*WHAT THE EXERCISE ASKS*. Keep the images out and copy every entry below exactly.

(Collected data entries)
[Start of section]

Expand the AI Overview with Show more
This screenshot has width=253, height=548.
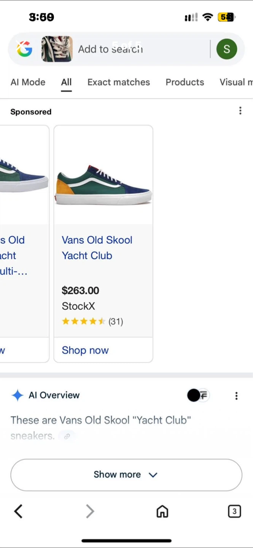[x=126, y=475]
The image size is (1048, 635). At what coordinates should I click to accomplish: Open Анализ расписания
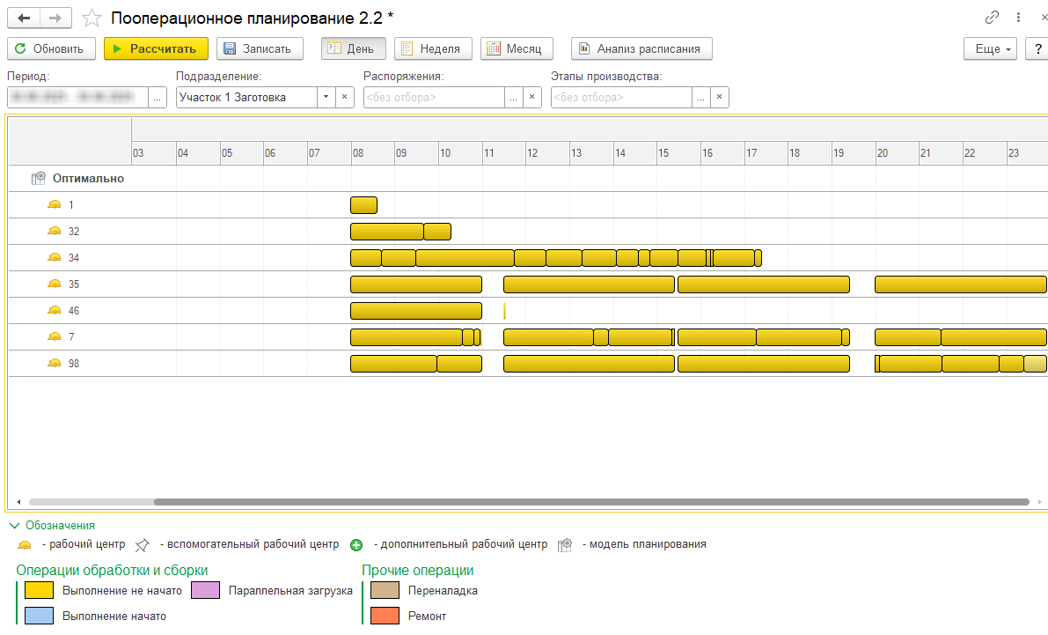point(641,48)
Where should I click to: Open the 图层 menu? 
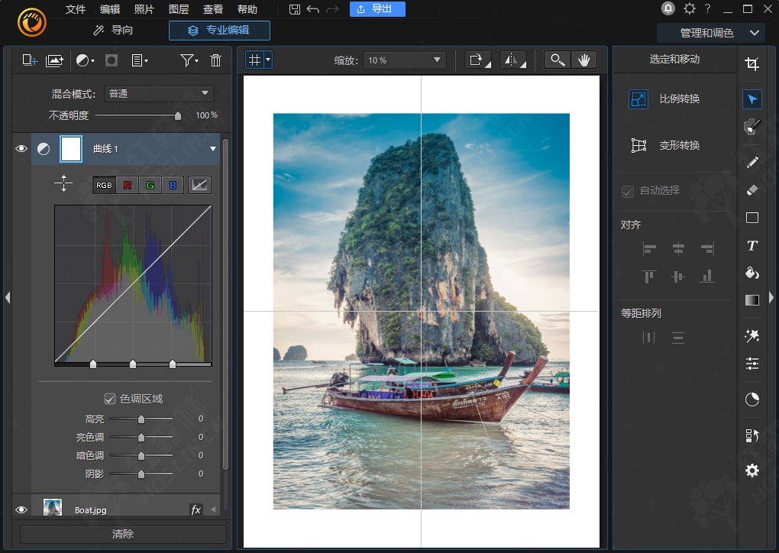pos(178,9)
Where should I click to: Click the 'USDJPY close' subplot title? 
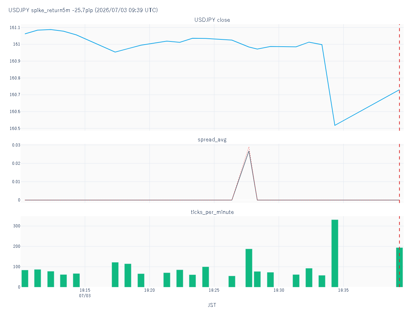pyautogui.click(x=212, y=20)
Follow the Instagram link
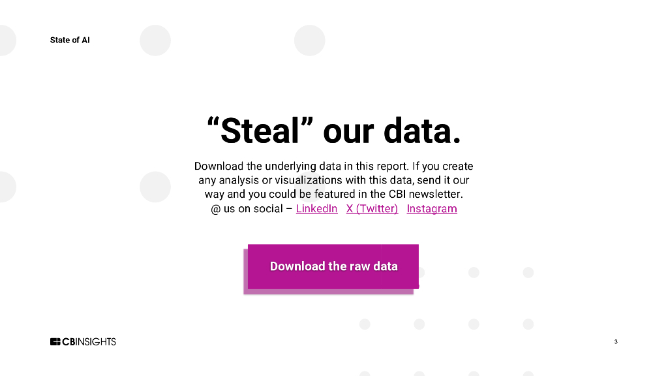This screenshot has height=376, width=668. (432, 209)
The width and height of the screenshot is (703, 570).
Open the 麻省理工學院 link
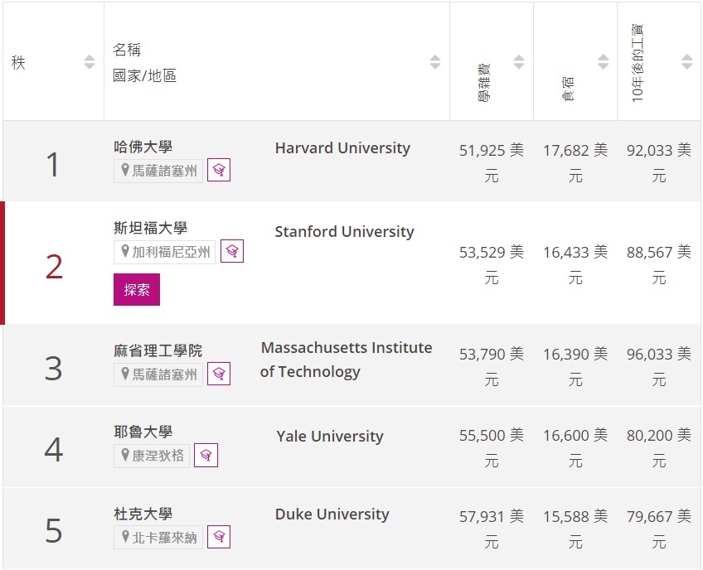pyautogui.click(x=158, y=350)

[End of section]

*TASK OUTPUT*.
Expand the AI Overview with Show more
This screenshot has width=253, height=548.
[x=126, y=475]
The image size is (1048, 635). At what coordinates should I click to accomplish: Open Анализ расписания
point(641,48)
Where should I click to: Open the 图层 menu? 
pos(178,9)
Where should I click to: Click the 'USDJPY close' subplot title? 
pyautogui.click(x=212, y=20)
Follow the Instagram link
This screenshot has height=376, width=668. (432, 209)
The width and height of the screenshot is (703, 570).
Open the 麻省理工學院 link
pyautogui.click(x=158, y=350)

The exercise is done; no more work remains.